Ce double rejet de la nature et de l’histoire à titre de fondement de la personnalité se manifeste pleinement dans la dénonciation de l’esclavage comme « prétendue institution-juridique » à laquelle donne lieu la remarque du paragraphe 57 des Grundlinien, « prétendue institution » au sujet de laquelle Hegel décèle une « antinomie » entre « le point de vue historiographique » – qui, justifiant l’esclavage en arguant de raisons « historiques », ne considère l’homme que « selon une existence qui n’est pas appropriée à son concept », selon son aspect factuel et immédiat seulement – et « le point de vue du droit naturel » – qui, pour sa part, fait fi de cet aspect factuel et immédiat et argue de ce qu’est l’homme selon son concept pour dénoncer l’esclavage comme un déni de droit. Les deux positions procèdent en réalité aux yeux de Hegel d’une abstraction, soit que le fait seul soit considéré abstraction faite du concept, soit que le concept seul soit tenu, abstraction faite de la factualité. Or, l’homme n’est pas immédiatement libre, en cela l’esclavage peut être justifié ; mais l’homme selon son concept est « esprit libre », l’esclavage est donc une injustice. Parce que ces deux positions s’en tiennent à l’un des aspects seulement de la chose, elles sont toutes deux fausses. Mais parce qu’elles se fondent sur ce qui est bien l’un des aspects de la chose, elles sont, dans leur apparente opposition, toutes deux vraies. Une antinomie a donc lieu, qui tient précisément à l’unilatéralité de chaque position, c’est-à-dire aussi bien à leur fausseté. Pas plus que le droit n’est par nature, l’homme n’est naturellement libre. La liberté est arrachement à la nature et aux déterminations naturelles, elle suppose et consiste en premier lieu en une appropriation de soi – i.e., à un premier niveau, un « devenir-personne », la constitution de la personnalité comme avènement du sujet de droit – laquelle revient, pour l’homme, comme esprit et esprit libre, à « poser dans l’effectivité ce qu’il est selon son concept ». En d’autres termes, que l’esclavage soit véritablement un « déni de droit » suppose précisément que soient un sujet de droit et un état de droit, lequel comme état de liberté, n’a précisément rien à voir avec un fait de nature.

Cela revient également à dire que l’esclavage est, de manière générale, une absurdité juridique : esclavage et état de droit sont contradictoires. Ils s’excluent l’un l’autre dans la mesure où état de droit et personnalité sont rigoureusement corrélatifs et que le concept même de droit exclut les différences statutaires : il n’a affaire qu’à des personnes. Autrement dit, dans un état juridique, l’esclavage est impossible et, réciproquement, une situation où l’esclavage est possible n’est pas (encore) un état juridique.
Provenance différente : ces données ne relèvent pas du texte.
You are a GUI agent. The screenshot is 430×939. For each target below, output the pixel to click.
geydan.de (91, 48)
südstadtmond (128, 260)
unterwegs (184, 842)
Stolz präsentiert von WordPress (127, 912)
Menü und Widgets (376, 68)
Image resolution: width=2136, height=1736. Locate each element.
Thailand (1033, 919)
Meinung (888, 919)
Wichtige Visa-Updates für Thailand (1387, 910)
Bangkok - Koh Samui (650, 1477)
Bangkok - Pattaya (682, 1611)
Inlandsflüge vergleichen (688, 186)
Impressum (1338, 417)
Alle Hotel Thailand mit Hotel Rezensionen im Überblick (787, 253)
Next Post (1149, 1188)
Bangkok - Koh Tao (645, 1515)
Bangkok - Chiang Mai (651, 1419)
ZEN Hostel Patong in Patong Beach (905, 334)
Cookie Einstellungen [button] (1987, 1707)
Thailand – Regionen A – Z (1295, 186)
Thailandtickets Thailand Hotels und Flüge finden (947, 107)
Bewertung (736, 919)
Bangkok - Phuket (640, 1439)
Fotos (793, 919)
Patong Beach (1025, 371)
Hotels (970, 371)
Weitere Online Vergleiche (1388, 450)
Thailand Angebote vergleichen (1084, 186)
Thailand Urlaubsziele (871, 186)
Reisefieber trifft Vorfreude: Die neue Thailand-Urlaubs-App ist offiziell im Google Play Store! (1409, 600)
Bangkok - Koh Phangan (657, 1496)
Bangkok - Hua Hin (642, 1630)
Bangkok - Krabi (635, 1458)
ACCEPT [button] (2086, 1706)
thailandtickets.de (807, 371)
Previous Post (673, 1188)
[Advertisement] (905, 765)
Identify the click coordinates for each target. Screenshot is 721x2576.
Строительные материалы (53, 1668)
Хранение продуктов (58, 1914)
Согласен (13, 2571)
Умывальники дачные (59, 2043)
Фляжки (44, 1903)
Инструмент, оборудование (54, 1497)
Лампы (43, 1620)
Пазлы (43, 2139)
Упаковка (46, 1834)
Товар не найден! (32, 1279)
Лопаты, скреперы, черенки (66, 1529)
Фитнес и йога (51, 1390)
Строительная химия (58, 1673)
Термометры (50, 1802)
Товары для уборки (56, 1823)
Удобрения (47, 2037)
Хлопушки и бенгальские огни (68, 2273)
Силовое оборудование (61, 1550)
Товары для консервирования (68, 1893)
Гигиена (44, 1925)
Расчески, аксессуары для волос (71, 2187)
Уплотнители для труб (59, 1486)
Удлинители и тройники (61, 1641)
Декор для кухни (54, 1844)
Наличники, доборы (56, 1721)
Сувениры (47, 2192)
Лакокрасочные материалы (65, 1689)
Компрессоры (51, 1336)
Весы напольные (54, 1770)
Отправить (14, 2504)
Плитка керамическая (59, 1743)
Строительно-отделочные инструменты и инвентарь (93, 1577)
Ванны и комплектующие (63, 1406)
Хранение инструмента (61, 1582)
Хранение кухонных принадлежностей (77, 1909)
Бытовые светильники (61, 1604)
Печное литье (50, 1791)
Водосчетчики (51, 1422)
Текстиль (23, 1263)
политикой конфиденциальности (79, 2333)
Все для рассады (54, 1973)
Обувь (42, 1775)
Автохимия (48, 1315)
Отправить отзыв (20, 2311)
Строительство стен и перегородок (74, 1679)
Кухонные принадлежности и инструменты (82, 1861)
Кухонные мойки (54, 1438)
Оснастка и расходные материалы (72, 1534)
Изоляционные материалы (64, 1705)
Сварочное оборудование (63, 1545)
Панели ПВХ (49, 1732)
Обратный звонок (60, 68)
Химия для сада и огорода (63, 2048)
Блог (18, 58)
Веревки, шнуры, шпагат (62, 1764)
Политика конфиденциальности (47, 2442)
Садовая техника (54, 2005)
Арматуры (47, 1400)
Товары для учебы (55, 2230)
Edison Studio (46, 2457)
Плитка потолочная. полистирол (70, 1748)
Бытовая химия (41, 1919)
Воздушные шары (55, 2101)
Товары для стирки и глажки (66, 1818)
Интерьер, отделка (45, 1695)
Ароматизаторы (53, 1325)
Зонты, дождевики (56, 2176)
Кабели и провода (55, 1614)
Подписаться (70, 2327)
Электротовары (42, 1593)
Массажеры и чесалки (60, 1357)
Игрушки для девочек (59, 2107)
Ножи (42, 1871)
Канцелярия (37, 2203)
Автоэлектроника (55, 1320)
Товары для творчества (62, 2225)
Le point de vue du droit se situe précisément au-delà de l’état de domination, de violence et de combat pour la reconnaissance en lequel l’esclavage peut seulement avoir lieu. C’est pourquoi si le point de vue historiographique et le point de vue du droit naturel doivent être rejetés en raison de leur unilatéralité et de l’abstraction dont ils procèdent, la symétrie entre ces deux points de vue ne saurait être tenue : ils ne sont pas également faux. Le point de vue du droit naturel en effet partage au moins avec le point de vue rationnel le « point de départ », à savoir le concept de liberté. Reste que faute de prendre en compte la liaison essentielle du droit de la personnalité à l’existence effective d’un état de droit et donc, plus avant, de l’État, faute aussi de saisir les conditions conceptuelles et factuelles – c’est-à-dire aussi, redevables d’une histoire, d’un développement dans le temps et dans l’effectivité – de ce droit, le point de vue du droit naturel, d’une part, ne peut qu’en rester à une compréhension purement subjective du droit (et, conséquemment, à une détermination de la liberté comme simple arbitre) et, d’autre part, il n’est que point de vue de la revendication abstraite, qui réduit ce droit à un simple devoir-être. Cela indique toutefois que, sur ce point, il est requis de lier droit naturel et « science de l’État » – liaison par laquelle la véritable « science philosophique du droit » se distingue précisément des conceptions du droit naturel et de leur compréhension de l’État comme étant, de manière générale, limitation de la liberté « naturelle ». Reste que, parce qu’elle a porté au jour ces principes rationnels du droit (abstrait), il faut « considérer le commencement de la Révolution française comme le combat que le droit public rationnel a engagé avec la masse de droit positif et des privilèges par lequel il était opprimé ».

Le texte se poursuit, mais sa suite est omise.